Heat pumps are good for your wallet—and the world.

They’re the cheapest and most efficient way to handle both heating and cooling for your home, no matter where you live. They’re also better for the environment. In fact, most experts agree they’re one of the best ways for homeowners to reduce their carbon footprint and reap the benefits of a greener future without sacrificing comfort. In other words, they’re a win-win.“We’ve come to see climate solutions like paper straws as being something worse than what we’re used to. But there are some places where everyone benefits, and I think heat pumps are a good example of that,” said Alexander Gard-Murray, PhD, a political economist at Brown University and co-author of 3H Hybrid Heat Homes: An Incentive Program to Electrify Space Heating and Reduce Energy Bills in American Homes. “They’re quieter. They offer more control. And at the same time, they’re going to reduce our energy demand and our greenhouse gas emissions. So it’s not just savings. It’s a quality-of-life improvement.”

But it can still feel daunting to pick the heat pump that’s right for you, or even to know where to start looking. We can help.

What is a heat pump, anyway?

“A heat pump is probably the biggest thing that consumers can do to help fight the climate crisis,” said Amy Boyd, director of policy for the Acadia Center, a regional research and advocacy organization focusing on clean-energy policy in the Northeast. Heat pumps also happen to rank among the quietest and most comfortable options available for home heating and cooling.

Heat pumps are essentially two-way air conditioners. In the summertime, they work like any other AC unit, removing heat from the air inside and pushing cooled air back into the room. In the cooler months, they do the opposite, drawing heat energy from the air outside and moving it into your home to warm things up. The process is especially efficient, using half as much energy on average than other electric home-heating sources. Or, as David Yuill of the University of Nebraska–Lincoln told us, “You put in a watt of electricity and get four watts out of it. It’s like magic.”

Unlike magic, however, there’s actually a very simple explanation for this result: Heat pumps have only to move heat, instead of generating it by combusting a fuel source. Even the most efficient gas-powered furnace or boiler never converts 100% of its fuel into heat; it’s always going to lose something in the conversion process. A good electric-resistance heater gives you 100% efficiency, but it still has to burn watts to produce that heat, whereas a heat pump just moves the heat. A heat pump can save you, on average, nearly $1,000 (6,200 kWh) a year compared with oil heat, or about $500 (3,000 kWh) compared with electrical heating, according to the US Department of Energy.
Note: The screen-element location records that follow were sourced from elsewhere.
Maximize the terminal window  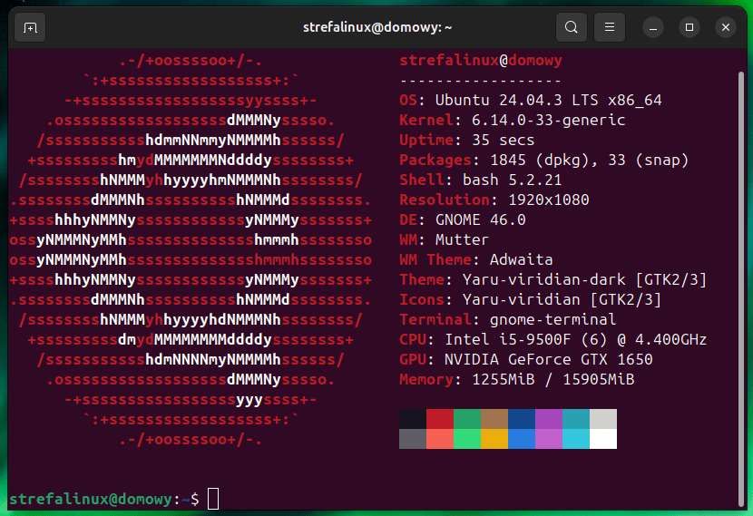(689, 27)
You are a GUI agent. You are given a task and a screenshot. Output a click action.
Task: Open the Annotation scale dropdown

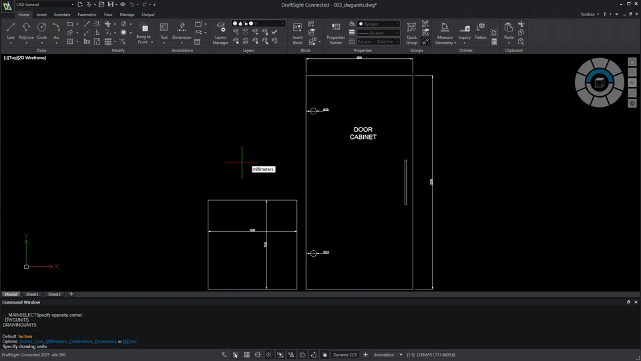pyautogui.click(x=388, y=355)
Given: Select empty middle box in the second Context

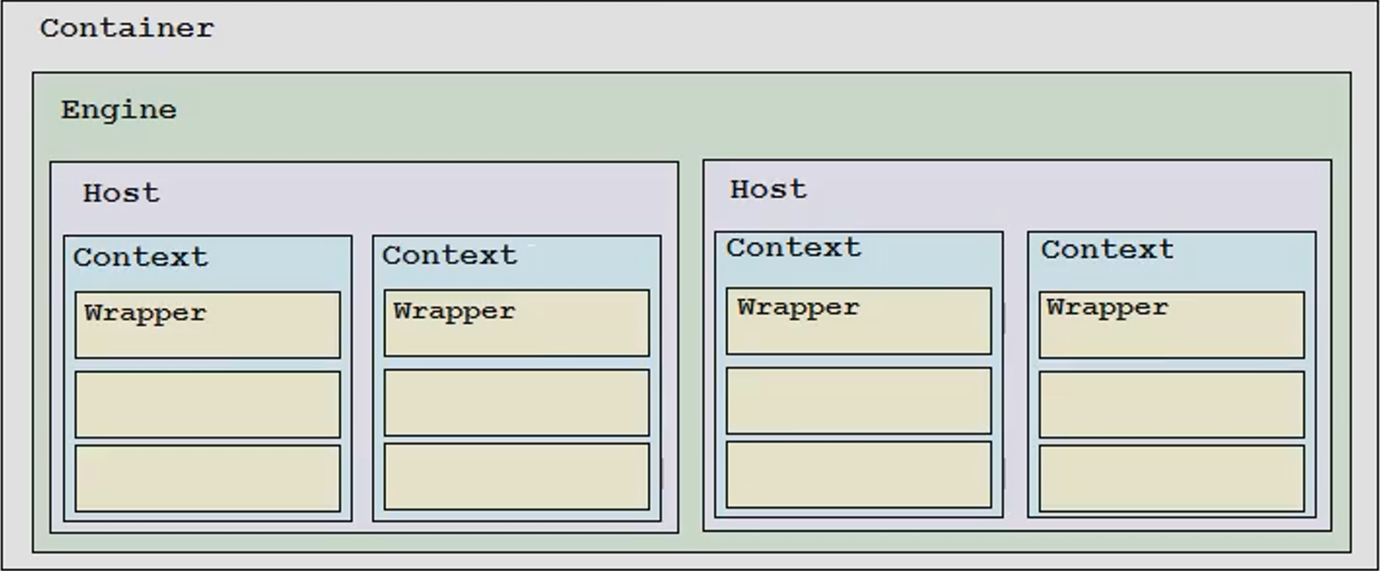Looking at the screenshot, I should point(516,402).
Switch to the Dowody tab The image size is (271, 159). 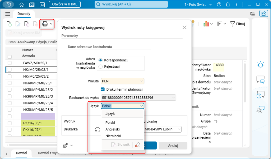(x=24, y=14)
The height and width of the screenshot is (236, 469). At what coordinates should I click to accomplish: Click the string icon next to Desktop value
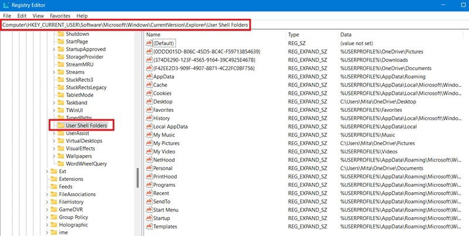point(149,101)
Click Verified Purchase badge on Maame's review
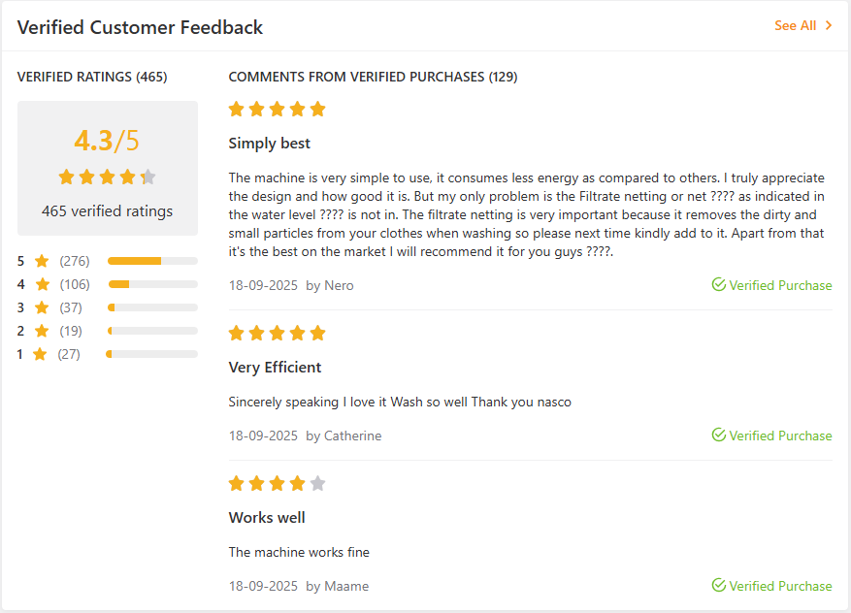851x613 pixels. 771,586
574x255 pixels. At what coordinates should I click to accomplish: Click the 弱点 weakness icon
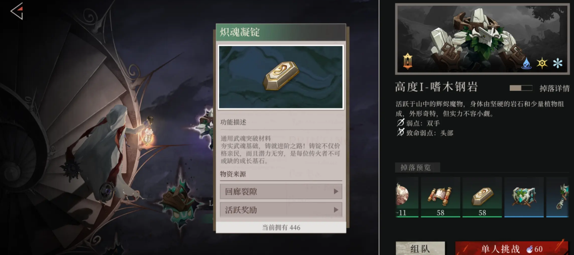point(401,123)
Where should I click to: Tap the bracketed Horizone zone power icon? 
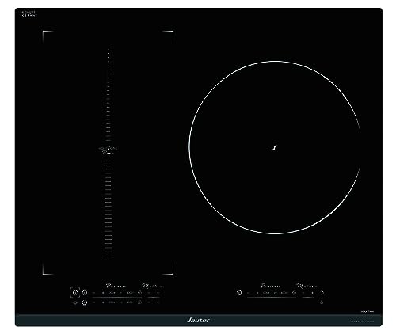75,293
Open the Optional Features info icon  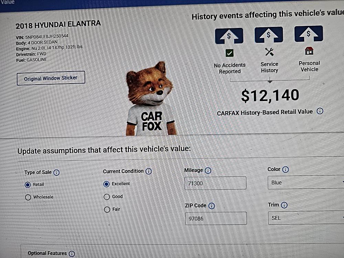pos(72,254)
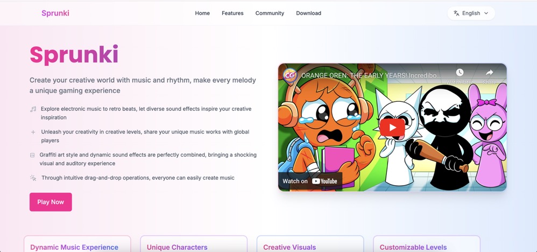Click the magic wand icon beside drag-and-drop text
This screenshot has height=252, width=537.
pyautogui.click(x=33, y=178)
In states where the energy grid is increasingly reliant on renewables, electric heat pumps also emit less carbon than other heating and cooling options, all while providing two to five times more heating energy than the energy you put into it, on average. As a result, a heat pump is an environmentally friendly HVAC system that’s good for your wallet, as well. Most heat pumps also use inverter technology, which lets the compressor run at more nuanced and variable speeds, so you’re using only the exact amount of energy necessary to maintain comfort.

Who is this for?

Almost any homeowner could potentially benefit from a heat pump. Consider the case of Mike Ritter, who moved into a 100-year-old two-family home in Boston’s Dorchester neighborhood with his family in 2016. Ritter knew the boiler was running on fumes even before he bought the house, and he knew they’d have to replace it soon enough. After getting a few quotes from contractors, he was left with two options: He could spend $6,000 to install a new fossil-fuel-based gas tank in the basement, or he could get a heat pump. Although the overall cost of the heat pump looked to be about five times higher on paper, the heat pump also came with a $6,000 rebate and a seven-year, zero-interest loan to cover the rest of the cost, thanks to Massachusetts’s statewide incentive program to encourage heat pump conversion.
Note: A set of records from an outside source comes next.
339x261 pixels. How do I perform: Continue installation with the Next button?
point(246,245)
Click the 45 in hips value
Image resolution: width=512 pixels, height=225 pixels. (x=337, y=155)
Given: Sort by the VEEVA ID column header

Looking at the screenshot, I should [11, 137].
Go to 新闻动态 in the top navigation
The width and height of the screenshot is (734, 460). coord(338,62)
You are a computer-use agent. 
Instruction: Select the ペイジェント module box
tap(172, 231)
Once he did the math—comparing the soaring costs of natural gas with those of electricity, as well as factoring in the environmental impact, alongside the monthly payments—the choice was clear.

“Honestly, we were shocked that we could do it,” said Ritter, a freelance photographer, after four years of heat pump ownership. “We don’t make doctor or lawyer money, and we wouldn’t have expected to be the kind of people with central heating and cooling in their house. But there’s a million ways you can spread out the costs and get rebates and get energy credits. It’s not much more than what you’re already spending on energy right now.”
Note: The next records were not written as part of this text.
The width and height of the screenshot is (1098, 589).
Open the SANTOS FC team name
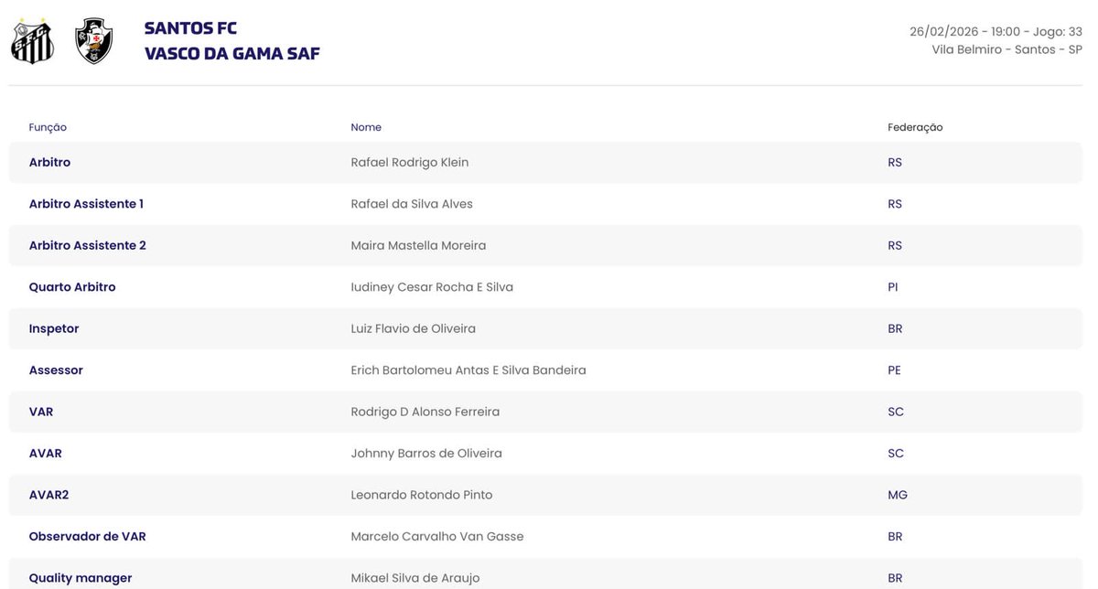point(190,28)
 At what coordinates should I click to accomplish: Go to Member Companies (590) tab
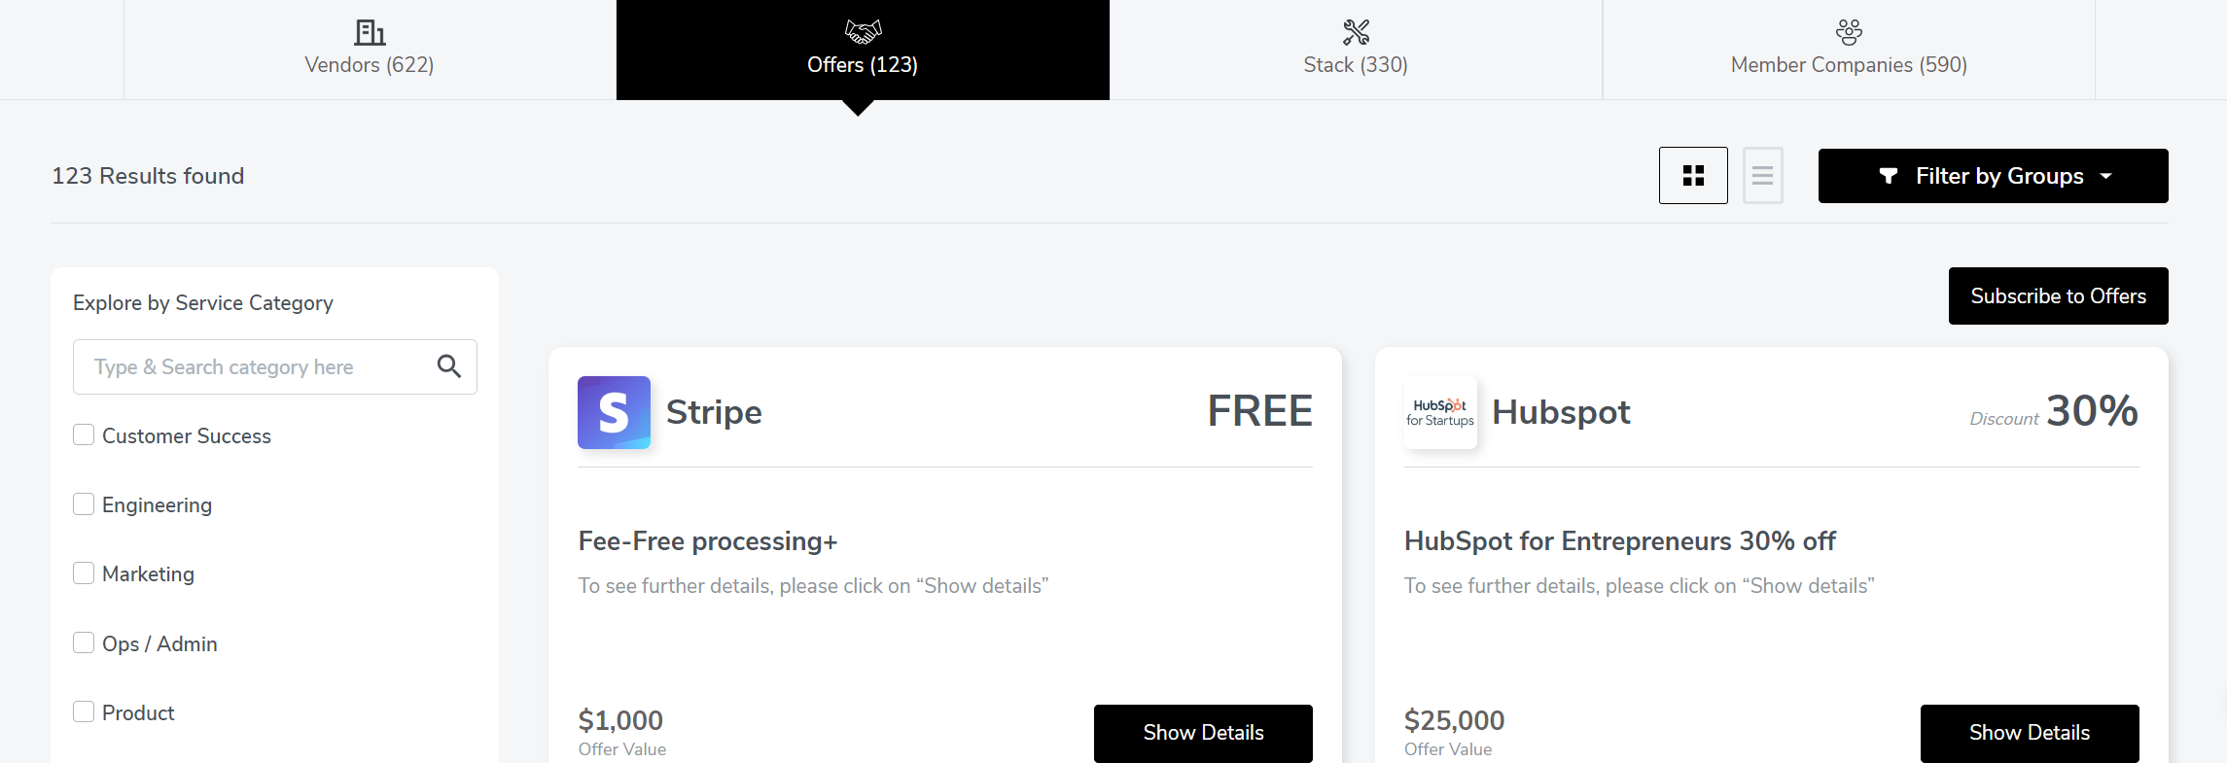pyautogui.click(x=1849, y=50)
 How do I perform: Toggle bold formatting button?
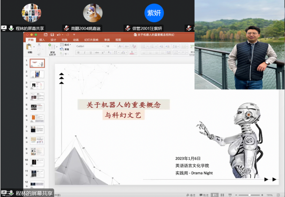[78, 53]
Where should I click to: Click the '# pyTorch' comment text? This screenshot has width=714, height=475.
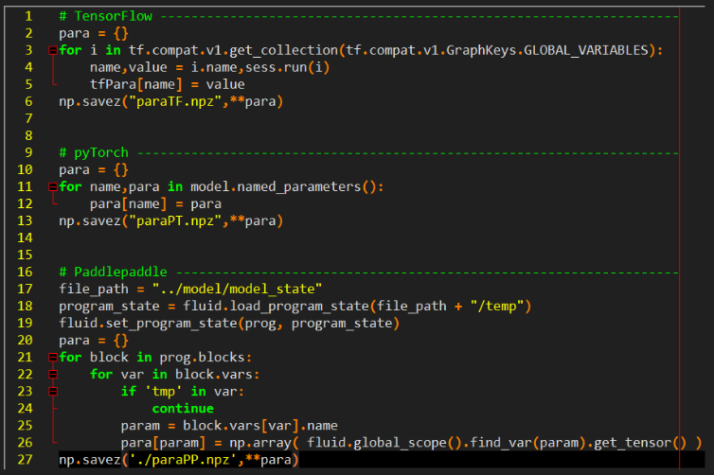tap(94, 153)
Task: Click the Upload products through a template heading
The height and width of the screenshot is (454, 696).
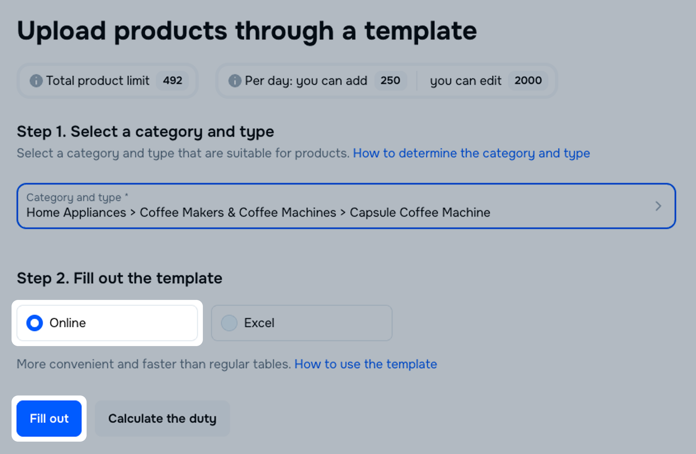Action: click(247, 31)

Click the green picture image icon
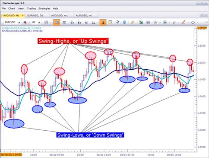pos(141,22)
Despite all the benefits, there are nearly twice as many Americans buying one-way ACs or other inefficient systems than there are buying heat pumps each year, according to Alexander Gard-Murray’s research. After all, when your old system fails, it’s logical to simply replace what was there before, as the Ritters might have. We hope this guide can help you plan and budget for a true upgrade. Otherwise, you’ll be stuck with another inefficient, carbon-intensive HVAC for the next decade. And that’s not good for anyone.